# Dataset extract start
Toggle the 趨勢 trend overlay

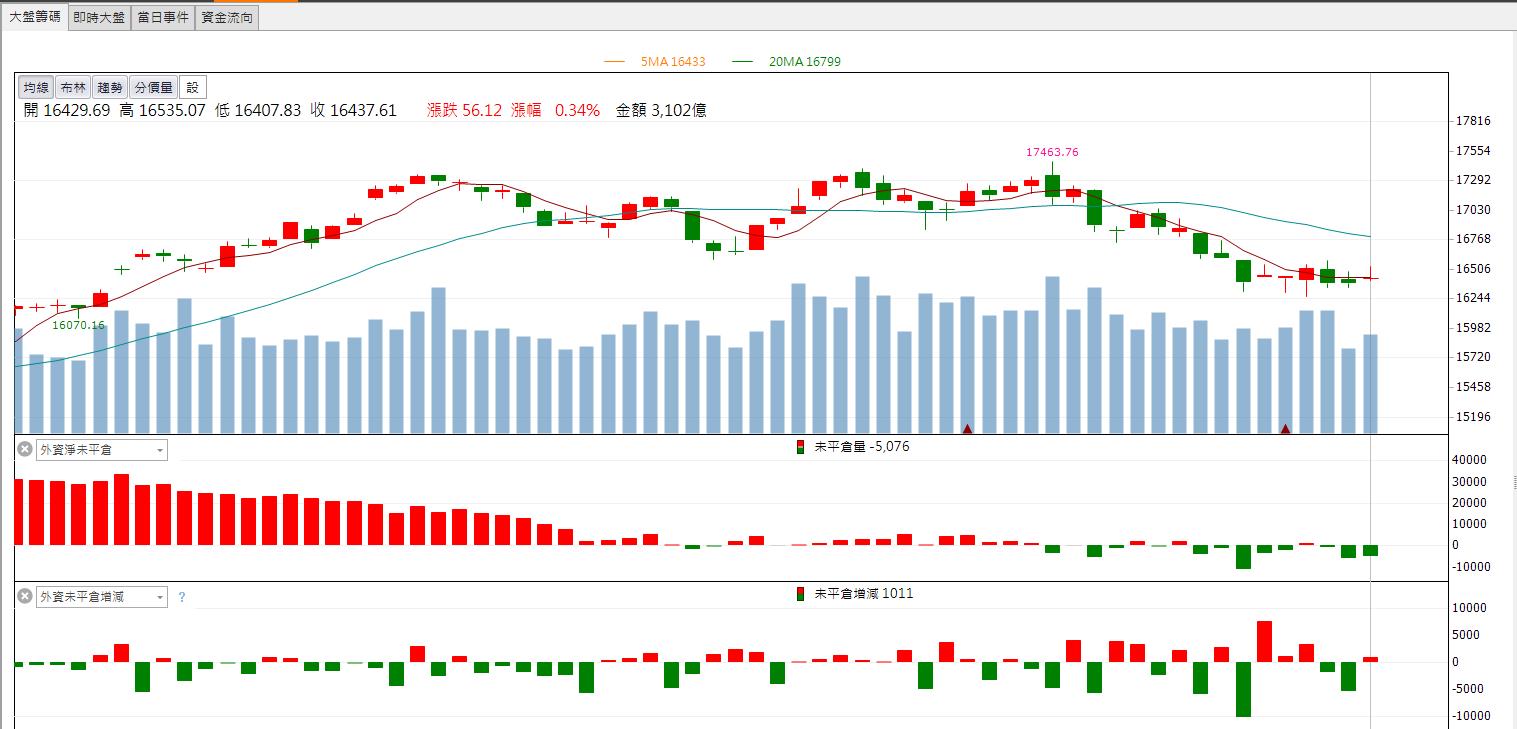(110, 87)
# Dataset extract end
# Dataset extract start
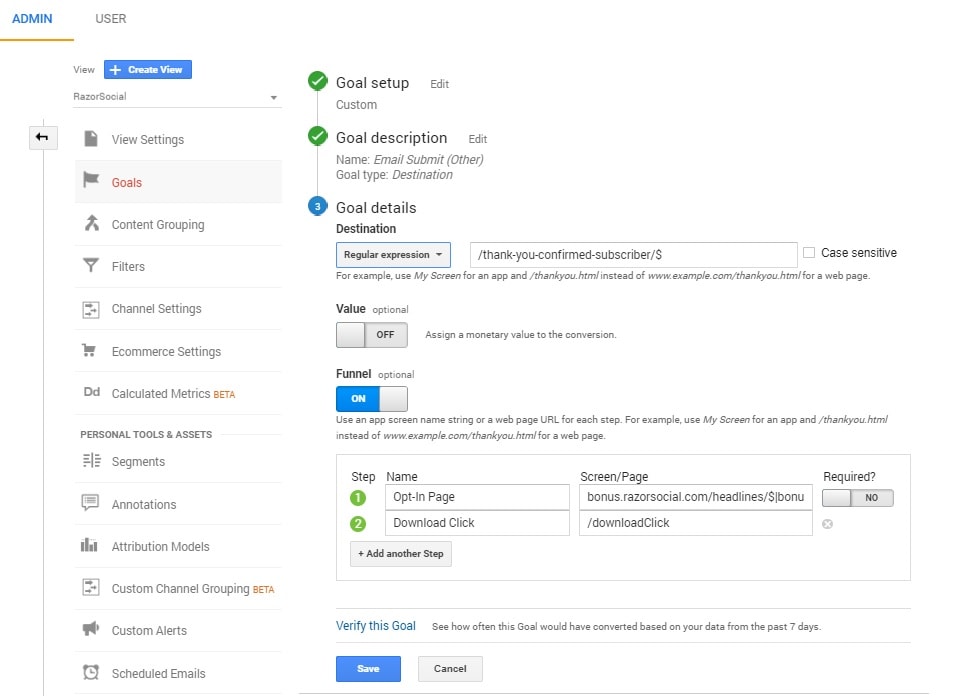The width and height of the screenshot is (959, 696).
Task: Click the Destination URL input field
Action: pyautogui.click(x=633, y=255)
# Dataset extract end
* Written request: Put the entries' lines into a numbered list, from the line with "The width and" on through the line with "Action: pyautogui.click(x=633, y=255)", dropping any blank lines. Leave out the pictures.

* Full response:
1. The width and height of the screenshot is (959, 696).
2. Task: Click the Destination URL input field
3. Action: pyautogui.click(x=633, y=255)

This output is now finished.